**EXERCISE DESCRIPTION:**
Please transcribe only the lines from the one holding "Task: Select Write Review Button in Elements" through the final line of the data, both included, with no pictures.

**GIVEN RECORDS:**

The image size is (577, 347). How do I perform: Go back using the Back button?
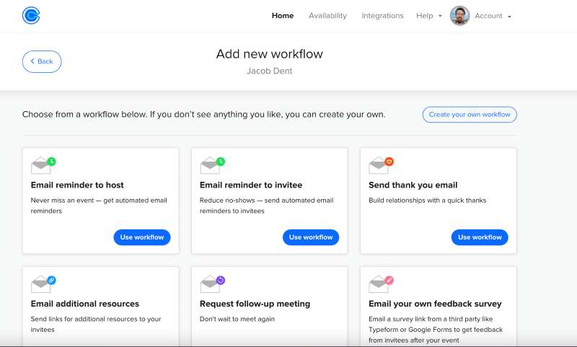42,61
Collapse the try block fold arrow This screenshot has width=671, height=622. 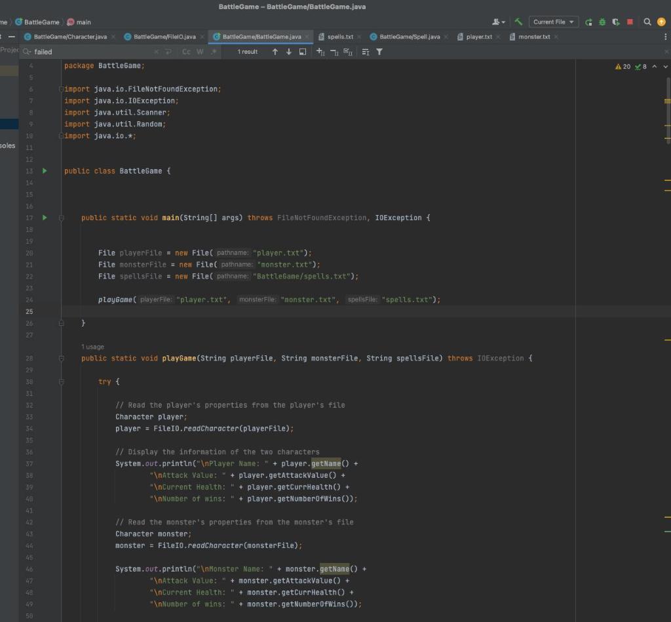click(60, 381)
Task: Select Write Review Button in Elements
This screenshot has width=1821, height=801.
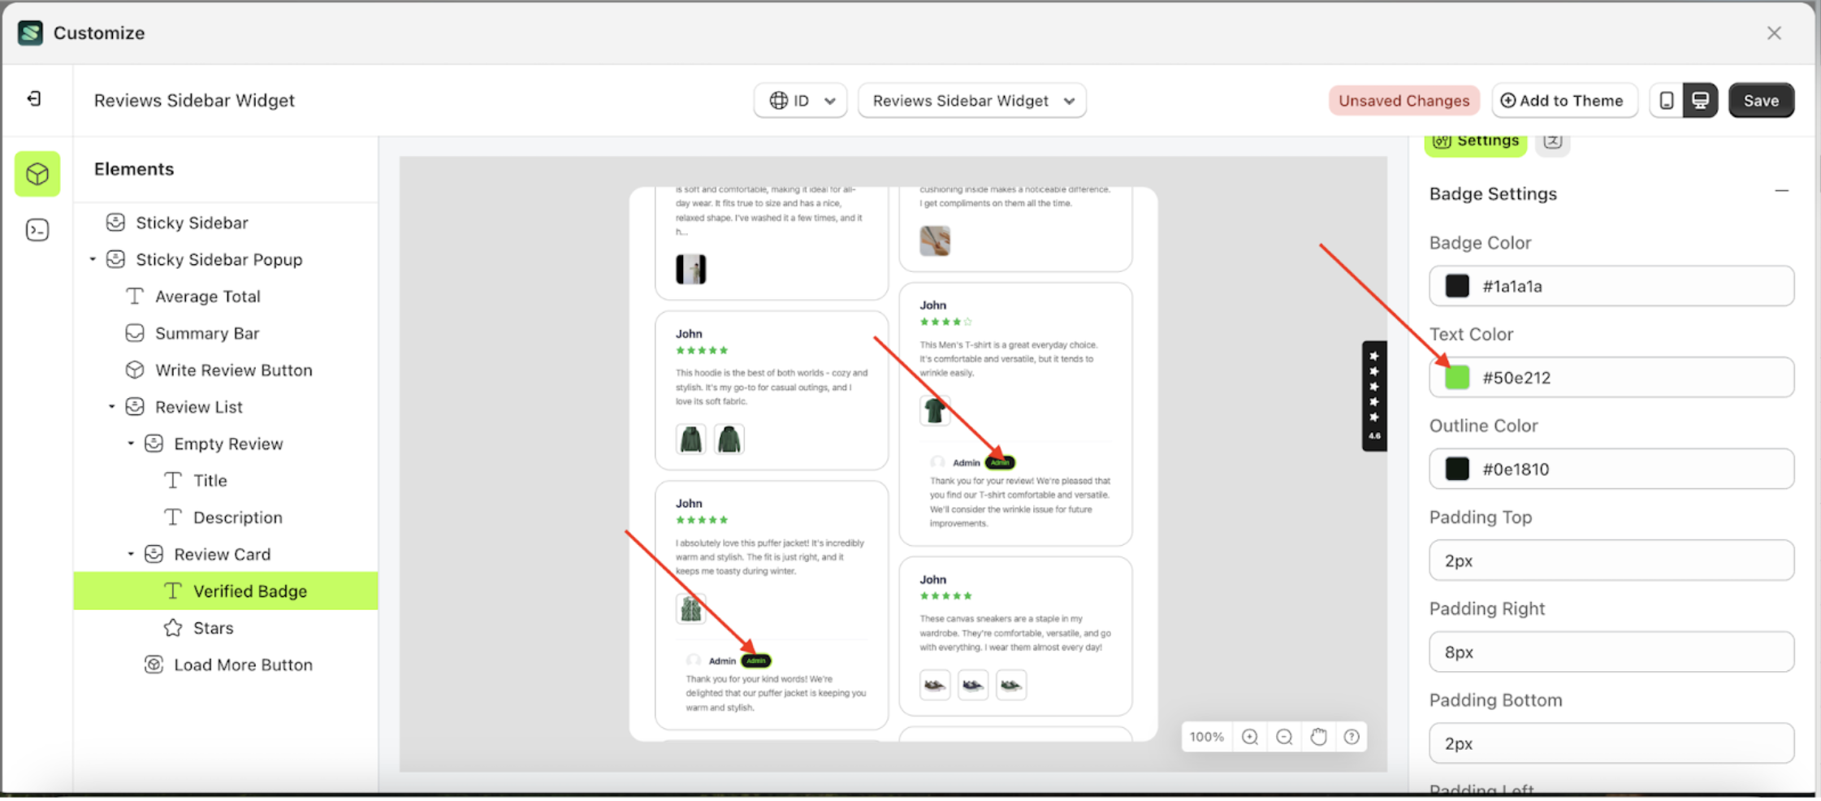Action: 233,370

**FINISHED TASK:**
Task: Select Write Review Button in Elements
This screenshot has width=1821, height=801.
Action: 233,370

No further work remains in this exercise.